You can build and run the program as follows
$ make mnist.exe
$ ./mnist.exe train-images.idx3-ubyte 2048
The program output looks something like the following (you may need to widen your terminal screen when you run the program so that everything lines up nicely):
#images mult_0(A,B) mult_1(A,B) mult_2(A,B) mult_3(A,B) m_t_0(A,C) m_t_1(A,C) m_t_2(A,C) m_t_3(A,C) m_t_0(A,A) m_t_1(A,A) m_t_2(A,A) m_t_3(A,A) m_t_4(A)
128 1.28451 1.16773 4.28169 6.42253 1.51118 12.8451 25.6901 25.6901 1.51118 12.8451 25.6901 25.6901 25.6901
256 -1 -1 3.80594 4.67093 -1 8.56337 20.5521 12.8451 -1 9.34186 20.5521 14.6801 14.6801
Each row represents the Gflop/s measured for the given number of inputs and each column represents a different algorithm. The first four (mult_0 etc) are increasingly optimized versions of matrix-matrix product, and we are invoking them by passing in a matrix that is the transpose of A. The next four algorithms are increasingly optimized versions of the explicit matrix-transpose product algorithm, where we are passing in A and another matrix that is a copy of A. The next four are the same as the previous, but we are just passing in A for both arguments. Finally, the last column is the most optimized version of the matrix-transpose product, specialized to multiply A against itself.
Note: This program can get really slow for the unoptimized versions of the code so the program will decide not to run certain problem sizes if it senses itself getting too slow for a particular algorithm. In that case a “-1” is printed.
Transpose
The first function that you need to write is for actually computing the matrix transpose. The function skeleton for this is in amath583.cpp. The function takes as an argument the matrix A. It needs to allocate an appropriately sized matrix B, fill it with the transpose of A, and then return B. The program test_transpose.cpp will exercise a few test cases.
Matrix-transpose product
Complete the implementations of mult_trans_0 and mult_trans_1.

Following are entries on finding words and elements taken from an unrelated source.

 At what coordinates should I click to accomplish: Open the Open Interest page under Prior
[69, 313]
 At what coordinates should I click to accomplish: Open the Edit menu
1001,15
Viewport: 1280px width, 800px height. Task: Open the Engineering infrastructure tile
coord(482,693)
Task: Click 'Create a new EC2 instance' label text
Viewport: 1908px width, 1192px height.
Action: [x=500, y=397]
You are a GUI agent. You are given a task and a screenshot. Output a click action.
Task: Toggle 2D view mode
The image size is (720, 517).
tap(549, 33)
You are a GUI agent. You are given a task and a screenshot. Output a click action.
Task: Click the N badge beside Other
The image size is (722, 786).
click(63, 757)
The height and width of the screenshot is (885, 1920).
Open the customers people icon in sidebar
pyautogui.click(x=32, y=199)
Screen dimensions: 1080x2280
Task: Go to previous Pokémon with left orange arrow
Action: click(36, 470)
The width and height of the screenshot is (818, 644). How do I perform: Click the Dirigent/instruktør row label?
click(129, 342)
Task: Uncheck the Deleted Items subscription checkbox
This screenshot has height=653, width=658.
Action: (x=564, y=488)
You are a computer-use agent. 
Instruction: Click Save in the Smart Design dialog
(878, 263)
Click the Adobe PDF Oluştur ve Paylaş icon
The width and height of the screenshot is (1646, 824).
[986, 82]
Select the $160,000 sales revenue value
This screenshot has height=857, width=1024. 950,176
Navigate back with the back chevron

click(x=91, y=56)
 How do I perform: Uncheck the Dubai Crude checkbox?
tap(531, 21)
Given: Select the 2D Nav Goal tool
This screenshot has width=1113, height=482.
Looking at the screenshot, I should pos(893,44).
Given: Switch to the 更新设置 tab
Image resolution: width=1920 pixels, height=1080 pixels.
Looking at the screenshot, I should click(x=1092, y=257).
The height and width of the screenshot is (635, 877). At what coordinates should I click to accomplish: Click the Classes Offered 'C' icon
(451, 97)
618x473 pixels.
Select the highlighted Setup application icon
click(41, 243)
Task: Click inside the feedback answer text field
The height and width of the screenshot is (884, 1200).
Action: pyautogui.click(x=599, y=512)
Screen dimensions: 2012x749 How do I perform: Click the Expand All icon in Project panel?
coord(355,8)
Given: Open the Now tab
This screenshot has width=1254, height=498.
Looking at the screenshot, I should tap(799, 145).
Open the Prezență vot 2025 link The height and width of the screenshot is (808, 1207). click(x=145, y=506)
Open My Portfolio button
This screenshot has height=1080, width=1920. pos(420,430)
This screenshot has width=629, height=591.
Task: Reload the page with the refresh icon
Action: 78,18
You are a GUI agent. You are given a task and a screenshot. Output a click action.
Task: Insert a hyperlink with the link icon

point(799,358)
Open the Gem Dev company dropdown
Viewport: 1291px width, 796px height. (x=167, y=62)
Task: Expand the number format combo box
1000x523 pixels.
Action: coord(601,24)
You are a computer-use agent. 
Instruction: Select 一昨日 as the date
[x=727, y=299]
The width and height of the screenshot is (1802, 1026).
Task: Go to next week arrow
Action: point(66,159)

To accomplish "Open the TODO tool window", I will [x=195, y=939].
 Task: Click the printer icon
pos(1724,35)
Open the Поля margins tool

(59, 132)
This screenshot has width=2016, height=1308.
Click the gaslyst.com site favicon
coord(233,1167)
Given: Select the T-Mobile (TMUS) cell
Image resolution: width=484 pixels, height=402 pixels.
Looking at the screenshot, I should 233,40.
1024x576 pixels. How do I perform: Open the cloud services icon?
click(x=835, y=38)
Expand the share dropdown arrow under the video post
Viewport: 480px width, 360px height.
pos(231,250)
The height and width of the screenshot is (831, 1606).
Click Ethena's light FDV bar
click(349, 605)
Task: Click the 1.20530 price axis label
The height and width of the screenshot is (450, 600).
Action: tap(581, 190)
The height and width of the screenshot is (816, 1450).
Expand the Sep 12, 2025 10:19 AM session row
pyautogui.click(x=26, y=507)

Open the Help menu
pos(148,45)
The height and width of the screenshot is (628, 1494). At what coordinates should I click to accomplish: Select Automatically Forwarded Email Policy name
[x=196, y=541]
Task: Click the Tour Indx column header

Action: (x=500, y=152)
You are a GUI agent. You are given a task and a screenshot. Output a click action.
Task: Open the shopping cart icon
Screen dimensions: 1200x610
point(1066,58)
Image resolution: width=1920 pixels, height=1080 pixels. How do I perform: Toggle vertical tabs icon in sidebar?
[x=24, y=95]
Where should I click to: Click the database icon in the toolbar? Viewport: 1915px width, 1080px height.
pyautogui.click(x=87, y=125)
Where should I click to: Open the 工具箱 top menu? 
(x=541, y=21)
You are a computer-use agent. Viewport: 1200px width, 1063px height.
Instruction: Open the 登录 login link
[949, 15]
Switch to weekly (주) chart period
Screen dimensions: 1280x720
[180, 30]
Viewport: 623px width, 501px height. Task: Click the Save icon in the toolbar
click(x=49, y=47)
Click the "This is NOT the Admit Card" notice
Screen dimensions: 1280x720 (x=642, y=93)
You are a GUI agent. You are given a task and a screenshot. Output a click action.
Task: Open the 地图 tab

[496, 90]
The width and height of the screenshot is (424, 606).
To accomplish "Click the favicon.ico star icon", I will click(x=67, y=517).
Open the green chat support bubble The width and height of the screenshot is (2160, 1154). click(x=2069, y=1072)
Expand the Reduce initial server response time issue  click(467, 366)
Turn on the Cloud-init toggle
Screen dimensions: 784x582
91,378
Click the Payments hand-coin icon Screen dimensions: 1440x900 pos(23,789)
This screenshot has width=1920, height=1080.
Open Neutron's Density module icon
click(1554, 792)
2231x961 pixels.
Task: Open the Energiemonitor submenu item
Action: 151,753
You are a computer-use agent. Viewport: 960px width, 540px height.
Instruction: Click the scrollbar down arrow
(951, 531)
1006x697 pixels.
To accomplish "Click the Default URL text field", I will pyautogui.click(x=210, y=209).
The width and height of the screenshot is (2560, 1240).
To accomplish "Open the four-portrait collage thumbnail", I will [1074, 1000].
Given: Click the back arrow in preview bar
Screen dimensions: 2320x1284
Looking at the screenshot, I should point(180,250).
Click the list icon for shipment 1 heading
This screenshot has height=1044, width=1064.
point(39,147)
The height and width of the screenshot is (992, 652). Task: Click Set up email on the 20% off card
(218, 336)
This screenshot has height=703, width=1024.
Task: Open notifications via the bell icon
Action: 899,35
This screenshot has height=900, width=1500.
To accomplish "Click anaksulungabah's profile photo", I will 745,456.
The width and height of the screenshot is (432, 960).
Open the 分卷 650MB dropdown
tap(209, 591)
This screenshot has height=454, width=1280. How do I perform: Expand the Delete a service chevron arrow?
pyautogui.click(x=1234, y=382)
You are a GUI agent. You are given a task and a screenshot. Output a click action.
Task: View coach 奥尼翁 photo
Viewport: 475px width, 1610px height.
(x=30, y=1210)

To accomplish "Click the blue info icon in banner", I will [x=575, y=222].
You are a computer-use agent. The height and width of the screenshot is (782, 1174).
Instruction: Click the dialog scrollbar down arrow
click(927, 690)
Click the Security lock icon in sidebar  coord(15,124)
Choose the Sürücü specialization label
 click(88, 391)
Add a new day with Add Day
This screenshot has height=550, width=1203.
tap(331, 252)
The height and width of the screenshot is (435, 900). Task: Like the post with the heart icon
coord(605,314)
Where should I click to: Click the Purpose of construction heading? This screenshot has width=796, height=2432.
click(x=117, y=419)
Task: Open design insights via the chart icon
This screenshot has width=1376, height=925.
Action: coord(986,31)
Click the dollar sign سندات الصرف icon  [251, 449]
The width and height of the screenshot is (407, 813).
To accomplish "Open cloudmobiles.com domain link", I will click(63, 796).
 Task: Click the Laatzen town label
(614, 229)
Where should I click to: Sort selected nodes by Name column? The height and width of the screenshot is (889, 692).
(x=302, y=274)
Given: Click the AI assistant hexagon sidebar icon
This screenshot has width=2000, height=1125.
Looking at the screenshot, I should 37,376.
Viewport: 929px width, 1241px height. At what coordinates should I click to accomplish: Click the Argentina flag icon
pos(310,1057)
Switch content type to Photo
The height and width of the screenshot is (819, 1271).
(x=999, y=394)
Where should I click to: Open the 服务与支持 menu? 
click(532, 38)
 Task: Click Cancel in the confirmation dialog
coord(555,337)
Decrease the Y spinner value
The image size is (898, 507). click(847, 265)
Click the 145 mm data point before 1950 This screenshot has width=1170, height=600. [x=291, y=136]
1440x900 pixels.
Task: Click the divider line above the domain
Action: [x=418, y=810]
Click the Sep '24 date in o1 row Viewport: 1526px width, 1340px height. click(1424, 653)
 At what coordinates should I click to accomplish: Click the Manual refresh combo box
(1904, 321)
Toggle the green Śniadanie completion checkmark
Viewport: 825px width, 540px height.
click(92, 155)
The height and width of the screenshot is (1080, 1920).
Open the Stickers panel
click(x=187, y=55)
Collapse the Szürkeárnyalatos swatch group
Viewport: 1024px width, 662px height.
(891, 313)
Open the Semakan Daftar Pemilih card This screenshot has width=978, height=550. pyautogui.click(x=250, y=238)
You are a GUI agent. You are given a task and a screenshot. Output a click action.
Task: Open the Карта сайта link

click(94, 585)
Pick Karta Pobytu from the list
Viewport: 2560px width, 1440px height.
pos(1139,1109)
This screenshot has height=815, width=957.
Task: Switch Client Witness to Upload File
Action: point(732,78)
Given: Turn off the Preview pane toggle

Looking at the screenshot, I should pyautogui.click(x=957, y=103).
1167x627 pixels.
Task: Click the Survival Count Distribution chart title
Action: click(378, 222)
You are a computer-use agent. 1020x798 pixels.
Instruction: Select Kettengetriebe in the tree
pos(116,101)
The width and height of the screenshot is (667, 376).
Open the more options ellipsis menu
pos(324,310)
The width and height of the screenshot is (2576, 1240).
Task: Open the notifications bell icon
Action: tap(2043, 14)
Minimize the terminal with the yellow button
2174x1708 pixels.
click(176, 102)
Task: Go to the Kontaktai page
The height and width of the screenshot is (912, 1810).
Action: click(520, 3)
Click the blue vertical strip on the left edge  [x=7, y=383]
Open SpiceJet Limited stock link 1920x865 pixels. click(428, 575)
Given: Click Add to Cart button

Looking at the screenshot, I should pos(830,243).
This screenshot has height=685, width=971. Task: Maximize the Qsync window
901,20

Complete the implementations of mult_trans_2 and mult_trans_3.
The program test_mult_transpose.cpp will test your implementations. You will need to have your transpose function working for the test cases in this file to work properly. Each of the algorithms is intended to correspond to the non-transpose variant also contained in amath583.cpp and those implementations should be a useful reference once you have the basic idea of the algorithm down from implementing mult_trans_0.
(Extra Credit)
Complete the implementations of mult_trans_4.
All-Pairs
Once you have your algorithms completed (or as many as you are able), run the mnist.exe driver program up to a maximum number of images of 2048 (say). For your viewing pleasure, the program saves an image of the similarity matrix at each problem size as mnist_similarity_NNN.bmp where NNN is the problem size.
Questions
What do you observe about the different approaches to doing the similarity computation? Which algorithm (optimizations) are most effective? Does it pay to make a transpose of A vs a copy of A vs just passing in A itself. What about passing in A twice vs passing it in once (mult_trans_3 vs mult_trans_4)?
What is the best performance over all the algorithms that you observed for the case of 1024 images? What would the execution time be for 10 times as many images? For 60 times as many images? (Hint: the answer is not cubic but still potentially a problem.) What if we wanted to do, say 56 by 56 images instead of 28 by 28?
The last question is a leading one. Though modern hardware can provide astonishing levels of performance, we can easily overwhelm a single CPU by just trying to solve a bigger problem. And, often, the resource requirements grow much more rapidly than the problem size.
There are various things we can do to address this issue. First, we can try to be more clever and use better algorithms (see extra credit problem next). And, we can implement our algorithms in such a way that we can use more hardware resources (and/or more specialized hardware) to solve the same problem. We will be looking at being more clever for the next two assignments and then we will take up using parallelization and using GPUs.